The pressurized metered dose inhaler (pMDI) has been a mainstay in the treatment of respiratory diseases, especially asthma, since being introduced in 1956, and is the most commonly prescribed delivery system for administering inhaled bronchodilators and anti-inflammatory agents worldwide [1,2]. Spacer devices, when used properly, substantially improve the delivery of pMDI-generated aerosols to the distal airways. For most patients, the pMDI, used alone or in combination with a spacer or valved-holding chamber, is the most convenient and cost-effective way to administer aerosolized medications.

Dry powder inhalers (DPI) are a separate group of medication aerosolizing devices widely used in the management of adult and pediatric pulmonary disease. These devices eliminate the need for propellants, and are less dependent on coordination of inhalation and device actuation. Currently, short- and long-acting beta agonists and inhaled corticosteroids are available for administration via DPIs.
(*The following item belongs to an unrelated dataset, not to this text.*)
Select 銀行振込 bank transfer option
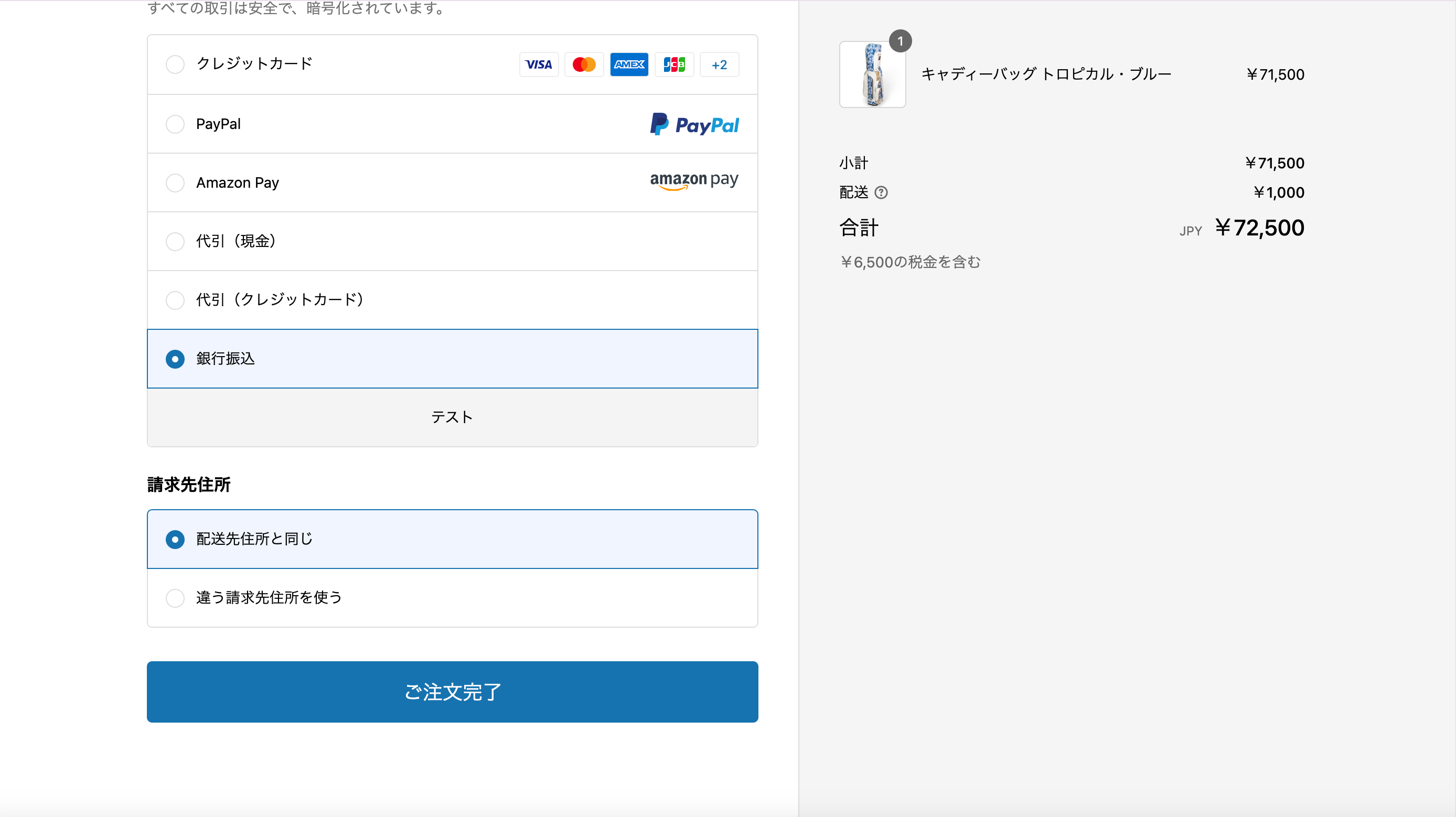This screenshot has width=1456, height=817. 175,359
The effectiveness of both delivery systems is dependent on several factors including the properties of the agent administered, design, temperature, humidity, and patient technique [3,4]. The use of pMDIs and DPIs in children will be discussed here. Other aspects of aerosol therapy, including the use of nebulizers, are presented separately. (See "Delivery of inhaled medication in children" and "Use of medication nebulizers in children".)

PRESSURIZED METERED DOSE INHALERS

A pMDI contains drug, which usually is either crystallized or in solution, along with the propellant and a surfactant (figure 1) [2].

Propellants — Up to 80 percent of the aerosol generated is propellant, historically a chlorofluorocarbon (CFC) such as freon. When pMDIs containing CFC were actuated directly into the mouth, the cold blast resulting from the impact of particles in the pharynx (the cold-freon effect) caused some patients to abort the inhalation of drug [4]. In addition, inhalation of CFC with pMDI use has been reported to promote paradoxical bronchoconstriction in some asthmatic patients [5].